Two Lake Mary High baseball stars have committed to play for top universities, but they’ll leave behind a legacy of community service on and off local fields
They have been friends since Little League. And soon, two Lake Mary High School graduates will be off to prestigious colleges with a hope to make it in professional baseball. What they leave behind, besides some killer stats, is a dedication to community service.
Pitcher Conner Udell, who will attend Princeton next year, has spent the past four years helping the Central Florida Bambino Buddy Ball program, in which local student athletes team up with youngsters facing severe physical and developmental disabilities. With the help of their “buddies,” the young players enjoy a taste of our national pastime on a specially designed handicap-accessible field at Eastmonte Park in Altamonte Springs.
Conner’s teammate, Frank Niemann, who is off to Tulane University after he graduates, volunteered his time to help coach the next generation of ballplayers by hosting a free summer camp this year, sharing tips and advice with Little League students on the Rams’ baseball field.
“It was pretty fun. You get to sort of act like a kid again,” the catcher says.
Janet O’Connor, a parent volunteer at Lake Mary High School, says this kind of community involvement goes a long way toward helping star students mature.
“It’s a way of grounding these high-school athletes,” Janet says. “They come out of it appreciating what they have been given in life.
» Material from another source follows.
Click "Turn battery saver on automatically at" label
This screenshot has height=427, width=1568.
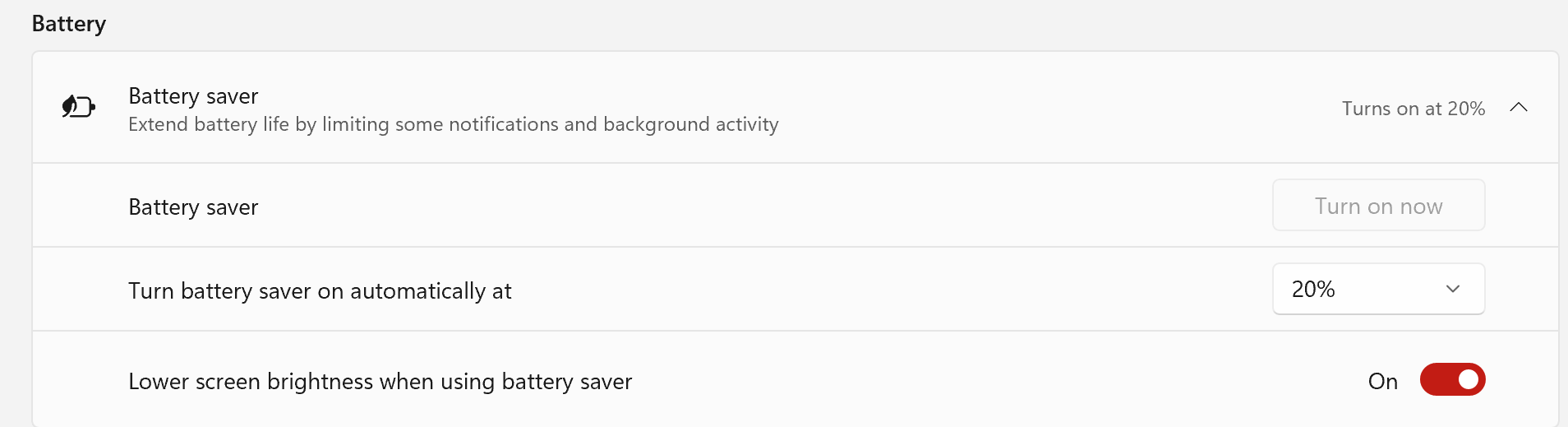point(320,291)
This is especially the case with Buddy Ball, where high-school students sometimes feel a little apprehensive at first, given the physical limitations of many Buddy Ball players. But they come out of it gaining so much. They usually want to go back. It’s a beautiful thing to watch.”
On the Buddy Ball field, volunteers team up with each Buddy Ball participant to serve as a mentor, going to bat with them, running the bases with them, or maybe just hanging in the dugout. Conner admits to being “a little nervous” when he joined the program as a freshman. But that apprehension melted away quickly enough, and he was hooked almost from the beginning. Buddy Ball became a weekly experience.
“All they want is a friend to play with,” Conner says. “They all get an equal chance. They don’t care if they hit the ball two feet or 200 feet.”
Conner even serves on the Buddy Ball board of directors, and he helps with fundraising and organizing the program’s annual banquet.
Janet, whose two boys have also volunteered with Buddy Ball, is particularly impressed that Conner agreed to coach. It is difficult, she says, to recruit coaches from the ranks of Buddy Ball parents, given the challenges in their lives.
“Sometimes, it’s all they can do to get the kids to the field,” Janet says.
Buddy Ball founder Sarah Reece calls Conner “a wonderful kid.”
“He has a lot of patience, which you have to have,” Sarah says.
But whether it is Buddy Ball or mentoring Little League kids, the idea is to keep things light and fun. At Frank’s summer camp, a makeshift slip-and-slide was constructed on the LMHS ballfield with raw materials from a home-improvement store. The Little Leaguers earned trips down the refreshing slide as they completed drills throughout the day.
Frank gives a little laugh when he remembers young players asking him for an autograph.
“These kids look up to you,” he says. “You want to lead by example.”
After their senior year ends, these close friends will part ways. Frank had never even been to New Orleans before recently touring Tulane. He hung around the French Quarter, took in a jazz concert, ate a lot, and enjoyed the laid-back Big Easy atmosphere.
“I knew right away, this has everything,” Frank says. “This is where I want to be. It’s completely different than any city I have ever been in.”
Conner will study in the more suburban atmosphere of Princeton, the Ivy League school in New Jersey that was founded before the American Revolution.
“It’s a great fit,” Conner says, noting that his red hair goes well with the team mascot, the Tigers.
Conner also considered attending Cornell University.
“It was a tough decision,” he says. “But it’s hard to say no to the number-one school in the country.”